With the rapid development of nuclear power in China, the disposal of high-level radioactive waste (HLW) has become an important issue for nuclear safety and environmental protection. Deep geological disposal is internationally accepted as a feasible and safe way to dispose of HLW, and underground research laboratories (URLs) play an important role in the development of HLW repositories. This paper introduces the overall planning and the latest progress for China's URL. On the basis of the proposed strategy to build an area-specific URL in combination with a comprehensive evaluation of the site selection results obtained during the last 33 years, the Xinchang site in the Beishan area, located in Gansu Province of northwestern China, has been determined as the final site for China's first URL in granite. In the process of characterizing the Xinchang URL site, a series of investigations, including borehole drilling, geological mapping, geophysical surveying, hydraulic testing and in-situ stress measurements, have been conducted. The investigation results indicate that the geological, hydrogeological and engineering geological conditions of the Xinchang site are very suitable for URL construction. According to the achievements of the characterization of the URL site, a preliminary design of the URL with a maximum depth of 560 m is proposed.
Safe disposal of high-level radioactive waste (HLW) is a challenging task for the sustainable development of nuclear energy and environmental protection. Geological disposal is considered as a feasible and safe option for the long-term management of HLW worldwide, and many countries have considered building deep geological repositories (DGRs) in which to dispose of spent fuel or vitrified HLW. In order to investigate the suitability of geological rock formations for hosting DGRs, to develop and test disposal concepts and technologies, to gain knowledge about multi-field coupled processes in geological and engineered barriers, and finally to assess and demonstrate the long-term performance and safety of DGRs, a number of underground research laboratories (URLs) have been constructed around the world (Kickmaier and McKinley, 1997; NEA, 2001; Wang, 2007).
URLs can generally be divided into generic URLs and site-specific URLs.
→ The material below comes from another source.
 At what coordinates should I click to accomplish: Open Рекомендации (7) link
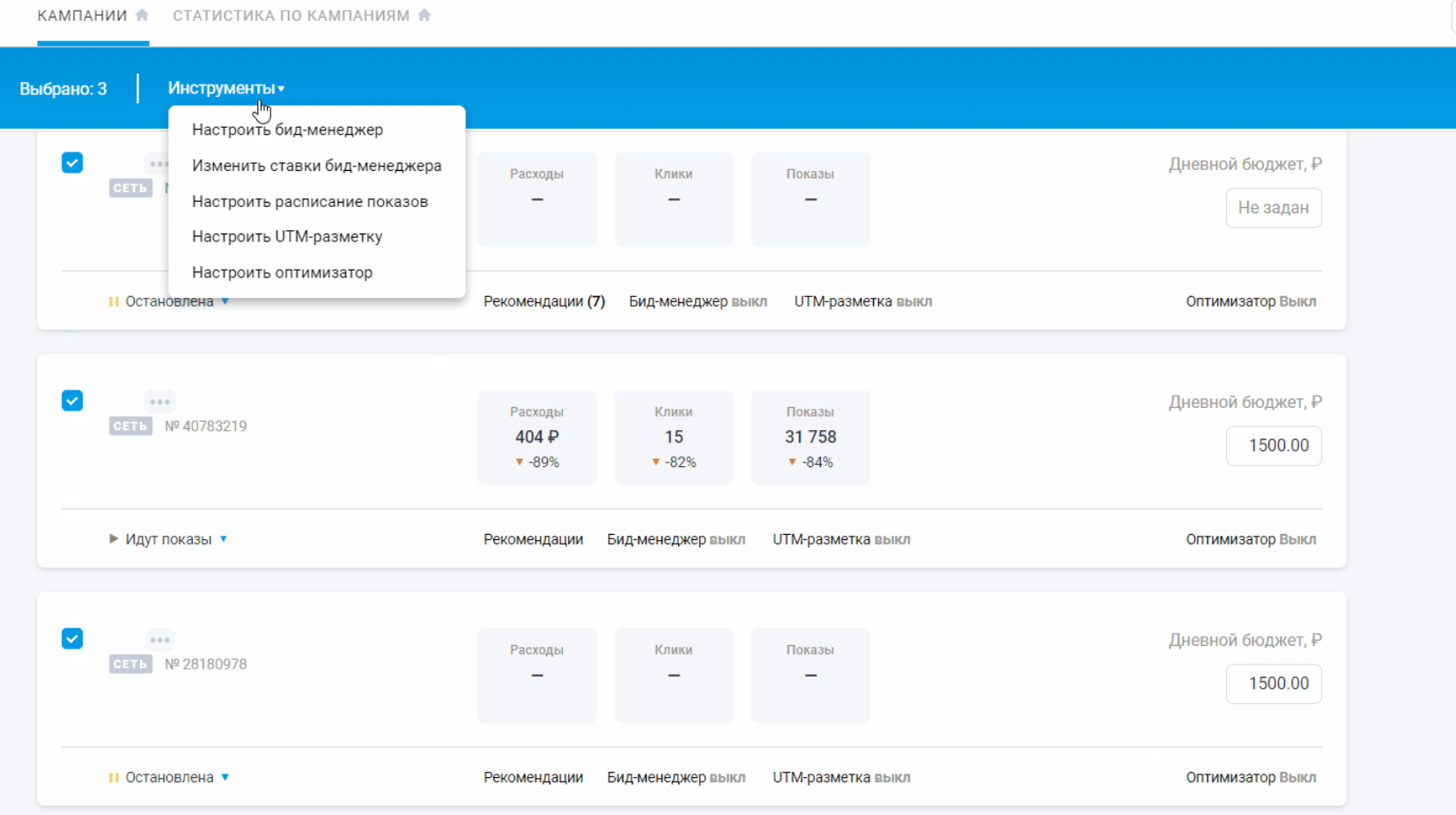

Generic URLs are facilities developed for research and testing purposes at a site that will not be used for waste disposal while site-specific URLs are facilities developed as a potential site for waste disposal and a precursor to the development of a repository at the site (NEA, 2001; Ahn and Apted, 2010). In the past few decades, generic URLs have been developed within pre-existing underground excavations, such as mines and tunnels; e.g., the Grimsel Test Site and Mont Terri road tunnel in Switzerland and the Tournemire facility in France. There are also purpose-built generic URLs in specific rock types, such as the Äspӧ Hard Rock Laboratory in granite in Sweden and the Whiteshell URL in granite in Canada. The site-specific URL may be constructed either adjacent to or within the proposed repository location. Site-specific URLs include the ONKALO URL in granite in Finland, the Meuse/Haute Marne URL in claystone in France (Delay et al., 2010), the Gorleben URL in salt in Germany, and the ESF in volcanic tuff in the United States (NEA, 2001).